EXERCISE DESCRIPTION:
Check each line of the listing for the word "click" and report the ones that have it.

SOURCE MATERIAL:
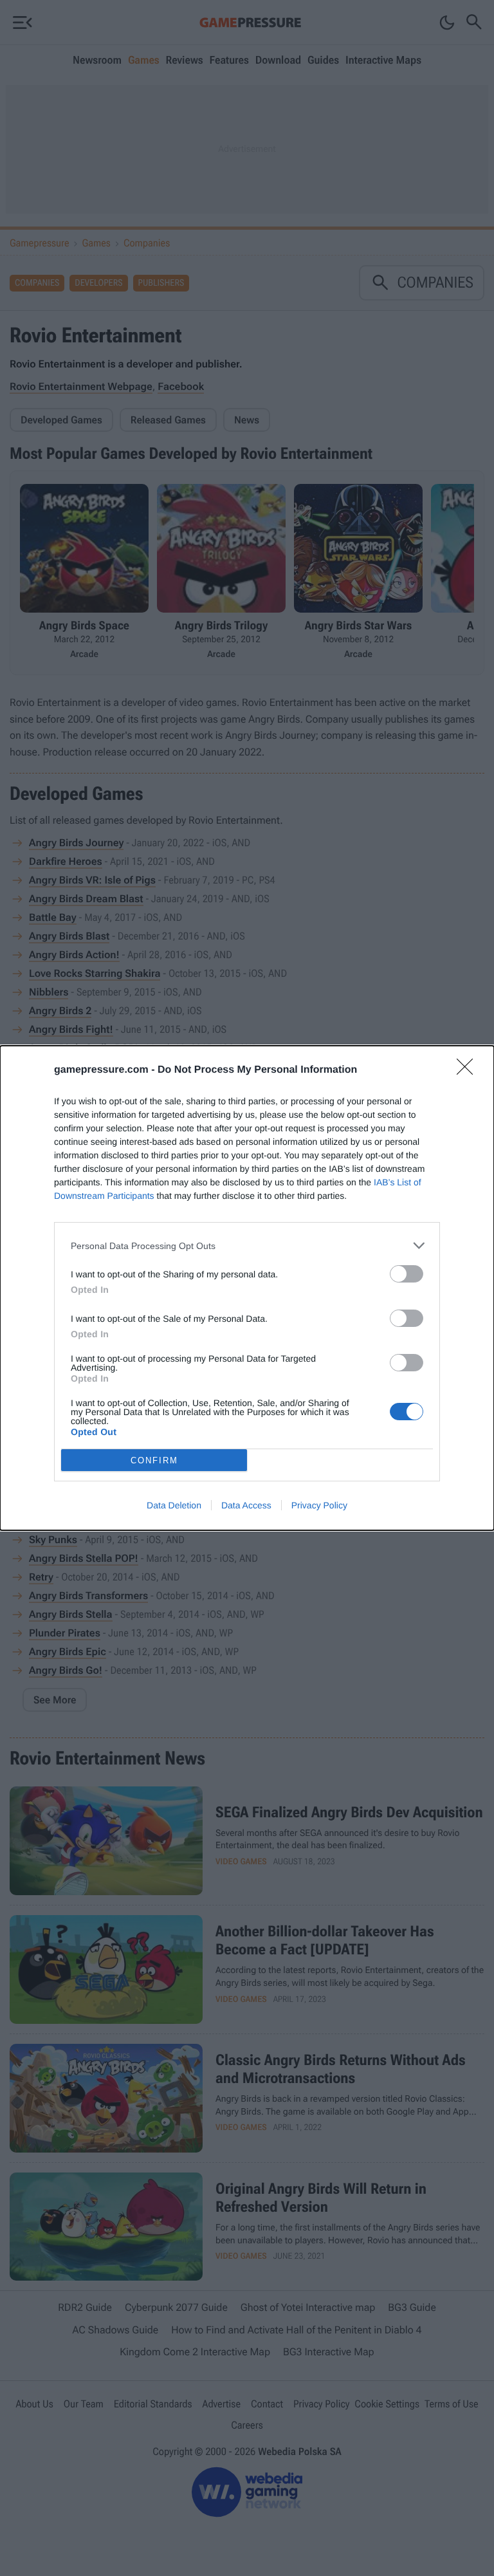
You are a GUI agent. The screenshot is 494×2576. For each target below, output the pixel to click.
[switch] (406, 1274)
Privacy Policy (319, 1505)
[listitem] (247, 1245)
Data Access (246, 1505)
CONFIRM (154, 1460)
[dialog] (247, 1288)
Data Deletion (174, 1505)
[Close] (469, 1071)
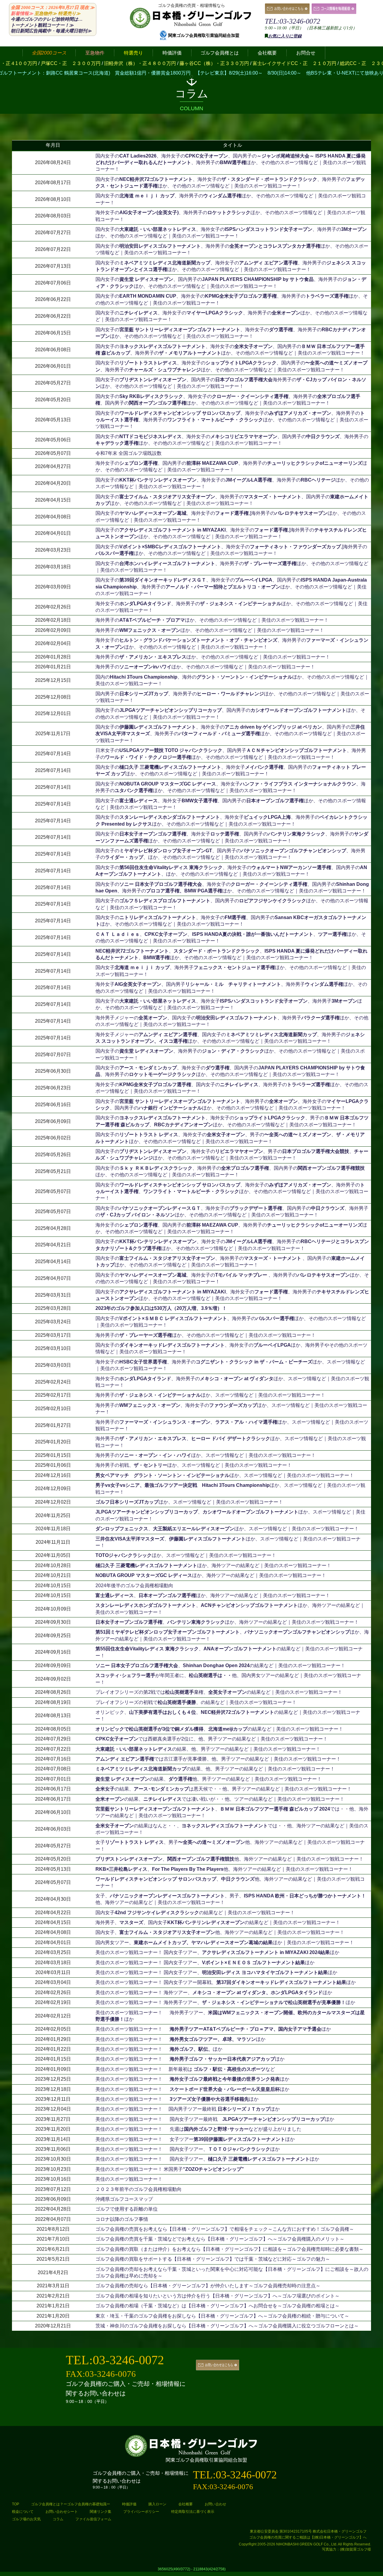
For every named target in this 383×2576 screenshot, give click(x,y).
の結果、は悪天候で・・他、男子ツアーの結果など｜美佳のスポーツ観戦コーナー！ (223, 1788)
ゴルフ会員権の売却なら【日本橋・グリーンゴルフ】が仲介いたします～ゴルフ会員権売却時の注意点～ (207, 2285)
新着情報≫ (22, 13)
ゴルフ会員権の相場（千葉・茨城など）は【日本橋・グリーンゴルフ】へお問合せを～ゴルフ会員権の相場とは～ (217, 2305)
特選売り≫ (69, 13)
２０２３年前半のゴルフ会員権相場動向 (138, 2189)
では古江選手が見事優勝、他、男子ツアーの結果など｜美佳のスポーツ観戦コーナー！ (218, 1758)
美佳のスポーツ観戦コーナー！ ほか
* * *
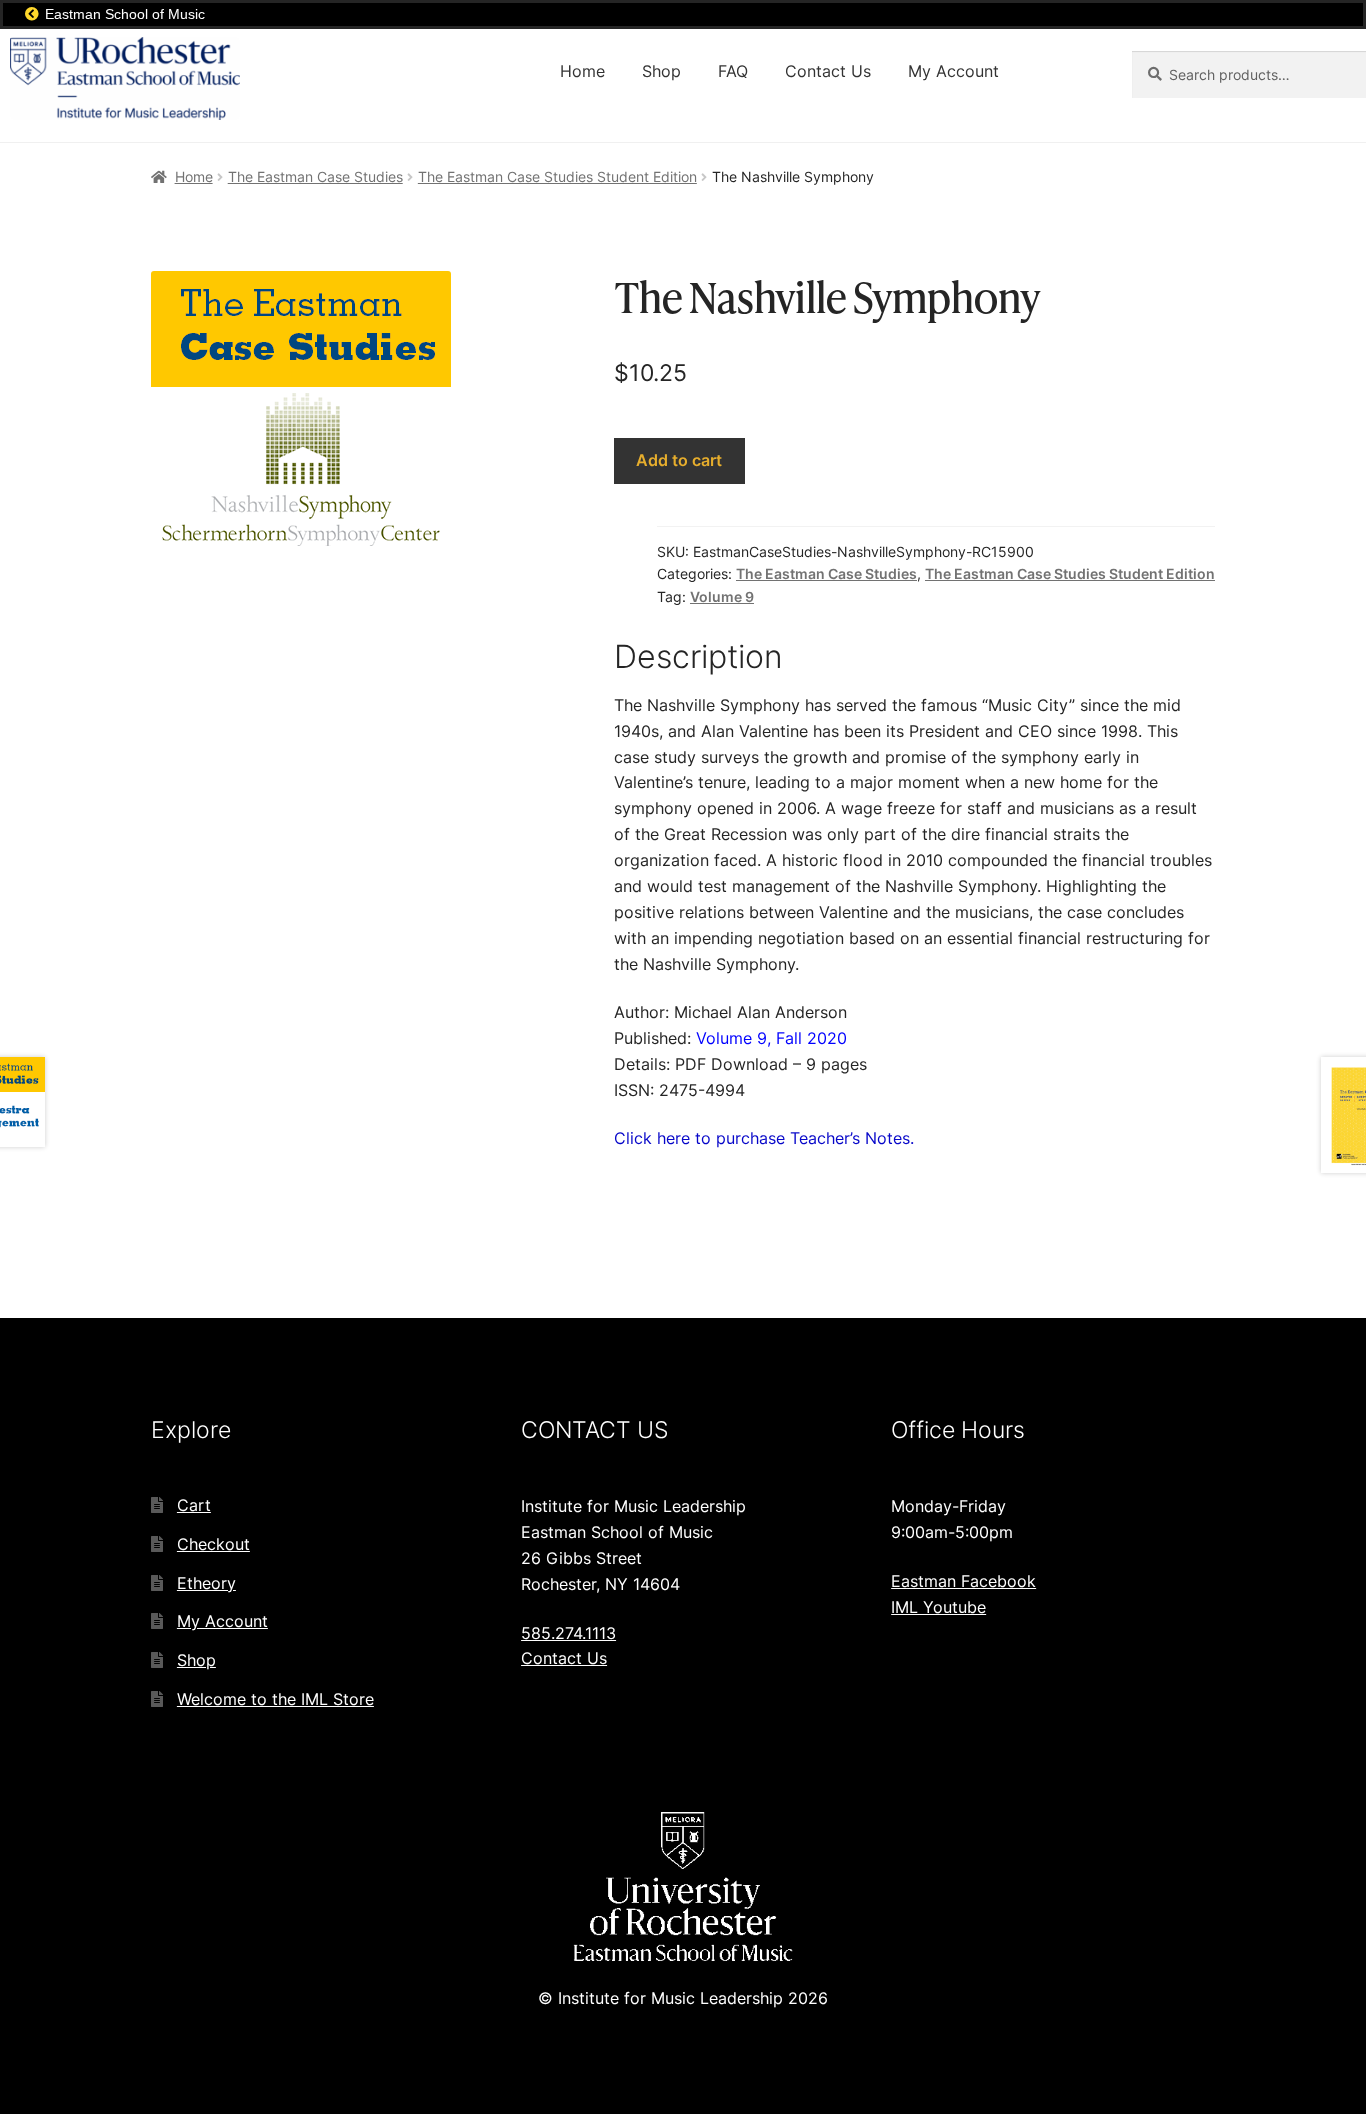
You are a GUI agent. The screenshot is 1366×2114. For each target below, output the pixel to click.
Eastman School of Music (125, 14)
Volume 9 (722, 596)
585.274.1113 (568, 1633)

EXERCISE OUTPUT:
You are a GUI agent. The screenshot is 494×2576. For each target below, output the pixel to click.
For every named target in this 383×2576 screenshot, give click(x,y).
You are a GUI agent. The screenshot is 1366×2114. For each target below, output the pixel to click.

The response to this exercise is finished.